» **GOAL OF THE EXERCISE**:
Count the lines in the entries below that contain the word "header" and reply with only that number.

» **AVAILABLE RECORDS**:
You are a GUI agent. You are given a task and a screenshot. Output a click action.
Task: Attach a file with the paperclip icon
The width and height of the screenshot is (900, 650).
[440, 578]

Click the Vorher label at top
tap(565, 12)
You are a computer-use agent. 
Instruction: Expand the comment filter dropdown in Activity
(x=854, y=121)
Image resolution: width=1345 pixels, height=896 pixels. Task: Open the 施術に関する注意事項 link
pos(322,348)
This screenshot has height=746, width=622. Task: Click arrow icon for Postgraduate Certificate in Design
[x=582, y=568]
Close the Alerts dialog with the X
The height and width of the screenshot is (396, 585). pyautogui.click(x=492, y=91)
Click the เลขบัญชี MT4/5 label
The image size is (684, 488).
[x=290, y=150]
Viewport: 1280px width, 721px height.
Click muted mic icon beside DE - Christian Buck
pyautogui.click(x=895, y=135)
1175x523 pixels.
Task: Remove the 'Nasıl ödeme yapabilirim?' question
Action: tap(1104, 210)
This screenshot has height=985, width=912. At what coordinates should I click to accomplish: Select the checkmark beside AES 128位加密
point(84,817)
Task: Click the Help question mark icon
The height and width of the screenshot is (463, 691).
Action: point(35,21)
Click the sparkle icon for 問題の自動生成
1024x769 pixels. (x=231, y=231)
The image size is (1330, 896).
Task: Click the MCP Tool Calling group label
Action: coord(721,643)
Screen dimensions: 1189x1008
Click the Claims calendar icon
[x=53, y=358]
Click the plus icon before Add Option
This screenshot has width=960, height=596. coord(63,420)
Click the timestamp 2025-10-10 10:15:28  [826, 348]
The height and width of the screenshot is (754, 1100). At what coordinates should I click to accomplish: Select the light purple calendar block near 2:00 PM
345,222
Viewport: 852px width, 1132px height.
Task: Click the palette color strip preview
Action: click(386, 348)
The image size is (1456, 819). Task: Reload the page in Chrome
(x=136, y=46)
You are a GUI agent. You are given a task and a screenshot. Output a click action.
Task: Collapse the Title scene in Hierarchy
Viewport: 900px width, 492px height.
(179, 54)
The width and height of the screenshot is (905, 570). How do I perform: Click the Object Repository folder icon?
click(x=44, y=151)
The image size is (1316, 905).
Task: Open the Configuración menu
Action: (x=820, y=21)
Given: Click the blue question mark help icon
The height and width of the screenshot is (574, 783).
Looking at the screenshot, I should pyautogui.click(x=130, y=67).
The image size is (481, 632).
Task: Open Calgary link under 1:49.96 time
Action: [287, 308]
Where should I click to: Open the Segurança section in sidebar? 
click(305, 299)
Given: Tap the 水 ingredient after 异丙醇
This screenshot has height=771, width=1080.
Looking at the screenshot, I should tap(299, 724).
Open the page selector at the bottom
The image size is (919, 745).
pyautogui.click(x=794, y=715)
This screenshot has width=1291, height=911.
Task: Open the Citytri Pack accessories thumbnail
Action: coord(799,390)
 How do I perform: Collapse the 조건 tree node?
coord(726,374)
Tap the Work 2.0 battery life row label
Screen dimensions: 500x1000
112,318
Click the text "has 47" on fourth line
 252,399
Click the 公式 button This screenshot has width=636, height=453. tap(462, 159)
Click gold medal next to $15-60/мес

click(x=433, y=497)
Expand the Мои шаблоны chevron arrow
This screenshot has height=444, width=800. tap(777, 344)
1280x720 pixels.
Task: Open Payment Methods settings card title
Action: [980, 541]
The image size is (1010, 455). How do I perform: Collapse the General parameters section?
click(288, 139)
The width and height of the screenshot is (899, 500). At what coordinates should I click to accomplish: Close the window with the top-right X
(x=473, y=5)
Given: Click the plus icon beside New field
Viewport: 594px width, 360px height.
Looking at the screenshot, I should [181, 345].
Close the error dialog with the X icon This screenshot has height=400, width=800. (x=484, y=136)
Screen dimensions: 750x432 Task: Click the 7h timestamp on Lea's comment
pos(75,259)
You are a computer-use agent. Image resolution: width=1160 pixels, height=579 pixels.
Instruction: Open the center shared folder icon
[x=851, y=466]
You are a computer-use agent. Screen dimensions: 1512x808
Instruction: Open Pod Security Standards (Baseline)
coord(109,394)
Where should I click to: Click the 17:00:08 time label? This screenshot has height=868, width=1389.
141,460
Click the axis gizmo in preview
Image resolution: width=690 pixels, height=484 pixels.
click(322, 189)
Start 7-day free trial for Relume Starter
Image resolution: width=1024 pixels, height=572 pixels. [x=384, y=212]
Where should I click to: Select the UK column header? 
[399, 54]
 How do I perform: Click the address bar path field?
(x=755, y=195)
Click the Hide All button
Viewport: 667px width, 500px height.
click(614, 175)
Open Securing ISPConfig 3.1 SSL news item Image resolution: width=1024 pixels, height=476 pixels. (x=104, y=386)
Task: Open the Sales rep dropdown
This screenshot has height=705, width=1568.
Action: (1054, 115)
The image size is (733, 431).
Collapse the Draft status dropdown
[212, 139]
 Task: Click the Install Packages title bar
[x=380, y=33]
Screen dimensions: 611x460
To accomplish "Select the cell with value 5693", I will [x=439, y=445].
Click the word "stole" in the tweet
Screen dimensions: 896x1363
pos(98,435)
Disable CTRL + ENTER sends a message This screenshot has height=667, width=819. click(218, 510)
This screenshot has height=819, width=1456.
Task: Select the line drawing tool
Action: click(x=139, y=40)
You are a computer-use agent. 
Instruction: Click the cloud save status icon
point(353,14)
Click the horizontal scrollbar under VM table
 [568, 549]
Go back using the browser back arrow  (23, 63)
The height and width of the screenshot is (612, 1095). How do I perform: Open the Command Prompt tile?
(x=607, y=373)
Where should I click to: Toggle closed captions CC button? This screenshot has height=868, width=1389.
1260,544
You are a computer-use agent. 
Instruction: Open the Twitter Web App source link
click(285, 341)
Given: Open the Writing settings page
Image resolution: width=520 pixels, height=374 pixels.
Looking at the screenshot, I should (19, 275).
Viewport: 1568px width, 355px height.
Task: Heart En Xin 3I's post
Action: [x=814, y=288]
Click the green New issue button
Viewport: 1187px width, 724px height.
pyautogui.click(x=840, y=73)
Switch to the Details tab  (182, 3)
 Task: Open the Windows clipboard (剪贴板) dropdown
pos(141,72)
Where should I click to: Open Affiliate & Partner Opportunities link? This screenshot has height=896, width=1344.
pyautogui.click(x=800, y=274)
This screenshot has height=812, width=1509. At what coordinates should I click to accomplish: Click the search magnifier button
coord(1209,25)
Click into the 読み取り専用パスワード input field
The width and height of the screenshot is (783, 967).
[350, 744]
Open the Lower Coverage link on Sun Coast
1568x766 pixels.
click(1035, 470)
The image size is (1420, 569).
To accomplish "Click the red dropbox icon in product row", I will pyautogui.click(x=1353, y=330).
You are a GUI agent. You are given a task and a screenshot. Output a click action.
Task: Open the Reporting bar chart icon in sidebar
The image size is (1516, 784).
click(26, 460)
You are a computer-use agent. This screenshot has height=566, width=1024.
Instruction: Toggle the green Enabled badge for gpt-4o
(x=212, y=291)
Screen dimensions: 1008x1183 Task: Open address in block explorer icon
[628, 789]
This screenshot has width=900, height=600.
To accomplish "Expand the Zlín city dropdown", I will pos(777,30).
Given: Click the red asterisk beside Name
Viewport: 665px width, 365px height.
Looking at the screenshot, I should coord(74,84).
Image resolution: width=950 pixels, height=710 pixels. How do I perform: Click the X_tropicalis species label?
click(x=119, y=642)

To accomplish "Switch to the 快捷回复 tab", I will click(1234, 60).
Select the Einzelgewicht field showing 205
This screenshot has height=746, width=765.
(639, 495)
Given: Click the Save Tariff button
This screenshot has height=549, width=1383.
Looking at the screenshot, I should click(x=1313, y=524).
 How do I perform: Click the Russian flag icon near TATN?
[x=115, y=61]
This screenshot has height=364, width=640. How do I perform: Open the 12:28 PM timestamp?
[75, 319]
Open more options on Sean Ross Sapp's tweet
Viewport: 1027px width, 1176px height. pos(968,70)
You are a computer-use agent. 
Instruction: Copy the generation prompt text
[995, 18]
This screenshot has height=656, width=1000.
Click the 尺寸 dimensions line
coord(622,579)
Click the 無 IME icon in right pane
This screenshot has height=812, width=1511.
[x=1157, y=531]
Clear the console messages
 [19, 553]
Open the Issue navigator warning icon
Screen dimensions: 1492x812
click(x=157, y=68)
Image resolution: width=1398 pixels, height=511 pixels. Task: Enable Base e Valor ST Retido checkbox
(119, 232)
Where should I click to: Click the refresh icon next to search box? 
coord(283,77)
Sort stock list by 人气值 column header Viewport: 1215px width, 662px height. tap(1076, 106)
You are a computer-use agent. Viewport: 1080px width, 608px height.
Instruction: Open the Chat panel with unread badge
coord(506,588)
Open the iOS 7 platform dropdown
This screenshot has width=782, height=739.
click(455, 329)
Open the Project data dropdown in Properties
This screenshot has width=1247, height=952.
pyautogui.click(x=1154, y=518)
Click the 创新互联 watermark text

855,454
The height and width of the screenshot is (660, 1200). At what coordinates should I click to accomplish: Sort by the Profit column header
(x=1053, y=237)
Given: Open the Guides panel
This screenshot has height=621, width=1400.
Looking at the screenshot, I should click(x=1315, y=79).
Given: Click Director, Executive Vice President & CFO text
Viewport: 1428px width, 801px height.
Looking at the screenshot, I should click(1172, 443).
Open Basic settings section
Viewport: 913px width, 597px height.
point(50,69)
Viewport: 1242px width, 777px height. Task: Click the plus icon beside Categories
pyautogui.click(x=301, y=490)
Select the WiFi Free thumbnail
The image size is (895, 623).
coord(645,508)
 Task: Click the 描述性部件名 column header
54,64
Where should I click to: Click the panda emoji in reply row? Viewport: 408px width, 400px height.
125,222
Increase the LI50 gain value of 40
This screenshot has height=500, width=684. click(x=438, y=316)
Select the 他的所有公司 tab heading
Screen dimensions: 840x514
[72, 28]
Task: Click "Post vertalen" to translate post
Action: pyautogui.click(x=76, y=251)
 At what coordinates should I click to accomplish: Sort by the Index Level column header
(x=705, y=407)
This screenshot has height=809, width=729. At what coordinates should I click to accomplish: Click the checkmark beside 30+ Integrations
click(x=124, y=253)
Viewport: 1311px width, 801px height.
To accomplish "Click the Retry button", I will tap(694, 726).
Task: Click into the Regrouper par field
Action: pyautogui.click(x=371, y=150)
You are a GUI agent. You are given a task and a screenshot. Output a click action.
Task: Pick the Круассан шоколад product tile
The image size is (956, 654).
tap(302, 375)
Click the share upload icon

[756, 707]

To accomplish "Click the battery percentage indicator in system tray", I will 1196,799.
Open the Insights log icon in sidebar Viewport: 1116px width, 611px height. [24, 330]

» **FULL RESPONSE**:
5